A mathematical model of multisite phosphorylation of tau protein

Abstract

Abnormal tau metabolism followed by formation of tau deposits causes a number of neurodegenerative diseases called tauopathies including Alzheimer's disease. Hyperphosphorylation of tau protein precedes tau aggregation and is a topic of interest for the development of pharmacological interventions to prevent pathology progression at early stages. The development of a mathematical model of multisite phosphorylation of tau would be helpful for searching for the targets of pharmacological interventions and candidates for biomarkers of pathology progression. In the present study, we for the first time developed a model of multisite phosphorylation of tau protein and elucidated the relative contribution of kinases to phosphorylation of distinct sites. The model describes phosphorylation of tau or PKA-prephosphorylated tau by GSK3β and CDK5 and dephosphorylation by PP2A, accurately reproducing the data for short-term kinetics of tau (de)phosphorylation. Our results suggest that kinase inhibition may more specifically prevent tau hyperphosphorylation, e.g., on PHF sites, which are key biomarkers of pathological changes in Alzheimer's disease. The main features of our model are partial phosphorylation of tau residues and merging of random and sequential mechanisms of multisite phosphorylation within the framework of the probability-based approach assuming independent phosphorylation events.

Fig 1. Schematic representation of the tau residues and kinases incorporated into the mathematical model.

Fig 2. Mechanisms of multisite protein phosphorylation relevant to the independence of phosphorylation events.

GSK3β phosphorylates tau via a random mechanism (B) except for sites S404 and S396, which are phosphorylated by a sequential mechanism (A). CDK5 phosphorylates all the sites via a random mechanism (B). Phosphatase PP2A dephosphorylates tau protein by a random mechanism.

Fig 3. Phosphorylation stoichiometry (the ratio of phosphorylated tau to total tau, mol P/mol) for (A) GSK3β and (B) CDK5 with unphosphorylated tau (gray) or PKA-prephosphorylated tau (black) [20].

Experimental values are marked by points, and model predictions by lines.
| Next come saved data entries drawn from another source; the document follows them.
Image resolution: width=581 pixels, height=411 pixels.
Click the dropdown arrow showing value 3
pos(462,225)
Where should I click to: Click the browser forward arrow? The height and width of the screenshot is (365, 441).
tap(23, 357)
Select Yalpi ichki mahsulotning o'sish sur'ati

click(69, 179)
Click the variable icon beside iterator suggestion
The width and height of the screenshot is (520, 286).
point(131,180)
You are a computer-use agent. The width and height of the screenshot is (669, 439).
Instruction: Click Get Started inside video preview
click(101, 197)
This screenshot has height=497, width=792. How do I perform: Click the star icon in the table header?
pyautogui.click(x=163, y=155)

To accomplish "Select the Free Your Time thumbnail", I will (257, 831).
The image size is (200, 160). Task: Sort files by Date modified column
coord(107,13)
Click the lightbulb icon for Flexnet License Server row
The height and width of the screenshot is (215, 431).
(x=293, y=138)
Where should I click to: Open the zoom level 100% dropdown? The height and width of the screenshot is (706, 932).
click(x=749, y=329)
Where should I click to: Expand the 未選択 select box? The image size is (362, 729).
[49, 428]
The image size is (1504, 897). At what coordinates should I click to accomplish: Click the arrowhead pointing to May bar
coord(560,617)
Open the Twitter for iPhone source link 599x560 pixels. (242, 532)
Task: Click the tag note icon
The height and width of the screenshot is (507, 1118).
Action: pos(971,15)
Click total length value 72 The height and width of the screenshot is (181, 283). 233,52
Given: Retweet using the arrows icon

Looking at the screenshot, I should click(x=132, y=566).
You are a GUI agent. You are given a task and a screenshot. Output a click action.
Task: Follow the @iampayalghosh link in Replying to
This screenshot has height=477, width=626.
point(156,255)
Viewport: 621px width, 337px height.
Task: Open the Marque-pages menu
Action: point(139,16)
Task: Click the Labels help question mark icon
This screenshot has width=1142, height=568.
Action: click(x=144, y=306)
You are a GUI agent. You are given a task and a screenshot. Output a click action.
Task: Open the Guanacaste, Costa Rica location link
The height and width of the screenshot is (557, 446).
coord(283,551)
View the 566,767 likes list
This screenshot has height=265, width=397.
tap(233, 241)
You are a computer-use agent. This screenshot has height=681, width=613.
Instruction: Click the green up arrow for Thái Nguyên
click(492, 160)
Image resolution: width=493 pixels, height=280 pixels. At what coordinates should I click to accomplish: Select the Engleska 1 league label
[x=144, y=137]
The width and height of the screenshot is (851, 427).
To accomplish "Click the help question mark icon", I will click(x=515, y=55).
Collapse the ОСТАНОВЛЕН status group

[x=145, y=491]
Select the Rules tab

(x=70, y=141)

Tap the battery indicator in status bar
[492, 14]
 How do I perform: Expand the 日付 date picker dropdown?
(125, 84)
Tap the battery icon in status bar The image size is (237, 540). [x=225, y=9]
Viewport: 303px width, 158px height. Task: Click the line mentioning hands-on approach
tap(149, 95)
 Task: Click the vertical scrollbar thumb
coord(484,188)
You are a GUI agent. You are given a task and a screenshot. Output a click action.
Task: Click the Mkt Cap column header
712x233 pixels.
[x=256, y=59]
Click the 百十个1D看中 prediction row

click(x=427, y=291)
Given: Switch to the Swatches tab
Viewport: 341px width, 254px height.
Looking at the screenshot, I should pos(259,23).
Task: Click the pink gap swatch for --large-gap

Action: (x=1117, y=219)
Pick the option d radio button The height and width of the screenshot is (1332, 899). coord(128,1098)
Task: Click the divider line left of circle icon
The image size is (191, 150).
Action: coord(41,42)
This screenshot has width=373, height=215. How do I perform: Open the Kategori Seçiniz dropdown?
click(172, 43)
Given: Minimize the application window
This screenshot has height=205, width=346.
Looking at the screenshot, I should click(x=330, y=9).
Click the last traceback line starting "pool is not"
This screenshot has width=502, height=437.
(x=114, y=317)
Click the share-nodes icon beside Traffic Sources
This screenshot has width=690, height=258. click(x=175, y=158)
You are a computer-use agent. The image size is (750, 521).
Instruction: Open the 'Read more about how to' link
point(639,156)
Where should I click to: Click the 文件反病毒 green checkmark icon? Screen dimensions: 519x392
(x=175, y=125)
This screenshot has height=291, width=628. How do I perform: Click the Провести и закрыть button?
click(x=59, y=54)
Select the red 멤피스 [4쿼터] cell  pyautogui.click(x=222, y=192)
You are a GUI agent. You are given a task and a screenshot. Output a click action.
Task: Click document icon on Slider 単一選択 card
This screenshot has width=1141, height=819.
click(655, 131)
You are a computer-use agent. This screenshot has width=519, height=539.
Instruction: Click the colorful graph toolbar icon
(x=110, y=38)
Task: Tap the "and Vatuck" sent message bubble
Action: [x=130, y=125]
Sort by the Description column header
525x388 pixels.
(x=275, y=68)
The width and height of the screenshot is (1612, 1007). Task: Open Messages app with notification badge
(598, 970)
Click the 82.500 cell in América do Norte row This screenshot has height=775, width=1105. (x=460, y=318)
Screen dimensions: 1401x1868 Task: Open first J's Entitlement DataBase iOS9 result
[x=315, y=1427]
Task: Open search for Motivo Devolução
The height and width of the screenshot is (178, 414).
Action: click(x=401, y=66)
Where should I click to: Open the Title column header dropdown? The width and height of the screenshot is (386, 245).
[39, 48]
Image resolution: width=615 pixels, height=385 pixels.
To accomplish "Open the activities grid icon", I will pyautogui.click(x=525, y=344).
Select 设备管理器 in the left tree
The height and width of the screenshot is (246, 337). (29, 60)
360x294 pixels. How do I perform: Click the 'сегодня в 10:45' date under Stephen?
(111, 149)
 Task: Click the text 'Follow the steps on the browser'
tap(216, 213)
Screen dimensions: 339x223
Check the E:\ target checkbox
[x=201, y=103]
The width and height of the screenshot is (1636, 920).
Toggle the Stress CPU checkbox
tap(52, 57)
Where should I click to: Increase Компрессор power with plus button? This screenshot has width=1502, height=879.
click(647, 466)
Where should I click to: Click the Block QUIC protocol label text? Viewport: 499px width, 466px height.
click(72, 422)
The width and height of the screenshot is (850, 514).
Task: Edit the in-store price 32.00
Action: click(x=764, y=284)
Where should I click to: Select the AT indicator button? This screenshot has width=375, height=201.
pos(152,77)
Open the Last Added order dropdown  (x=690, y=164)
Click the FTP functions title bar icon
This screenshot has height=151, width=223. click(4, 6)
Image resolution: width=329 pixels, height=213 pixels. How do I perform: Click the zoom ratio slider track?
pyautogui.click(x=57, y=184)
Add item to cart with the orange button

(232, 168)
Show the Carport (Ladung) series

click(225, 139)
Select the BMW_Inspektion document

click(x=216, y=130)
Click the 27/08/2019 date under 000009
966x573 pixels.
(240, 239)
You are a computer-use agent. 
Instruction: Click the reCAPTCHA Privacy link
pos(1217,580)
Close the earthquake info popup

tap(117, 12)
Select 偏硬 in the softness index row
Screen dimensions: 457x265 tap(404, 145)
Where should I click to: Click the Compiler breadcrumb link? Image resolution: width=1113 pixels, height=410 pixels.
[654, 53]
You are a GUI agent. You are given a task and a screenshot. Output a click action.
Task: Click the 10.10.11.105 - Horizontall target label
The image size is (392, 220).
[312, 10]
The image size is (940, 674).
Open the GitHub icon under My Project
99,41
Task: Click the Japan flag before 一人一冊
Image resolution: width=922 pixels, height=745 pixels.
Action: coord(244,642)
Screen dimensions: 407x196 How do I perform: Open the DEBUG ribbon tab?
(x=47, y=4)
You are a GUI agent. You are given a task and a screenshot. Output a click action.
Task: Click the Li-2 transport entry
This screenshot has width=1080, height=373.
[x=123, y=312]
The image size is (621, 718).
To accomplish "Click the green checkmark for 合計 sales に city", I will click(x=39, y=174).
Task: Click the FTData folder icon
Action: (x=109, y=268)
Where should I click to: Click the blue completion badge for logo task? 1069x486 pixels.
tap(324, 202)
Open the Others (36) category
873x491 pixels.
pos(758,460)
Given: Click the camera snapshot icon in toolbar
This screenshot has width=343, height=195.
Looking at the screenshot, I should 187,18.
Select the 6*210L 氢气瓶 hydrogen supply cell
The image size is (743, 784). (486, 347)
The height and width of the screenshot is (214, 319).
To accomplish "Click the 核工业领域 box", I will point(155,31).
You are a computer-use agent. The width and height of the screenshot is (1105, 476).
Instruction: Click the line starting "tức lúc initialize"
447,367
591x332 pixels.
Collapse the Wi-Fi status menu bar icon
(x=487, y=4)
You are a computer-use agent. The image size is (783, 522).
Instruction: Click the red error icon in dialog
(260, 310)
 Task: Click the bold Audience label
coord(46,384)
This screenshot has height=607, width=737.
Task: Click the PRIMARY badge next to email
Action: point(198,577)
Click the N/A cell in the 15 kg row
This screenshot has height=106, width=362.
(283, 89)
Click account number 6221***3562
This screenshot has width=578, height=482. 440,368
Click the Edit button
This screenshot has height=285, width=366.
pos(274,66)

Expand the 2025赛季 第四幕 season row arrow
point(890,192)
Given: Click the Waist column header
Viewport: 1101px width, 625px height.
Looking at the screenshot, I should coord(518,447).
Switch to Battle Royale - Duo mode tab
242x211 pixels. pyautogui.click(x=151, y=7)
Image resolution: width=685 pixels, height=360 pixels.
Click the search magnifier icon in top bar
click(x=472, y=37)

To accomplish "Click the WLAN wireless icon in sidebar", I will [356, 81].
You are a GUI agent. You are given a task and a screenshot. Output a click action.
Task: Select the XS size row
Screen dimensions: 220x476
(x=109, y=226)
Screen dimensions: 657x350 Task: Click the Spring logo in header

Two black and gray experimental points for CDK5 (B) coincide. Errors of experimental values were not provided by the authors [20].

Fig 4. Kinetics of tau phosphorylation at S404 by (A) GSK3β or (B) CDK5 with (black) or without (gray) PKA-prephosphorylation.

The transient peak in (A) is caused by sequential phosphorylation (first S404, then S396) by GSK3β in contrast to kinetics of tau phosphorylation at S404 with CDK5 when residues S396 and S404 are phosphorylated independently by a random mechanism. Errors of experimental values were not provided by the authors [20].

Fig 5. Phosphorylation kinetics of S396 (purple) and S404 (green) of tau (A) or PKA-prephosphorylated tau (B) by GSK3β.

Kinetics for pS404 with 95% confidence bands are represented. Errors of experimental values were not provided by the authors [20].

Fig 6. A bar chart of α_i parameters (proportion of opened states) for 10 sites with 95% confidence intervals (A), and a stacked bar chart for the same sites including a pseudo-residue (B).

Fig 7. Values of catalytic constants on a logarithmic scale with 95% confidence intervals.

Fig 8. Kinetics of tau dephosphorylation at individual phosphorylation sites by PP2A.

Experimental values are marked by points, and model predictions by lines. Errors of experimental values were not provided by the authors [10].

Fig 9. Heatmap representation of predicted sensitivity of tau residues and total tau phosphorylation (columns) to the reaction of (de)phosphorylation (row).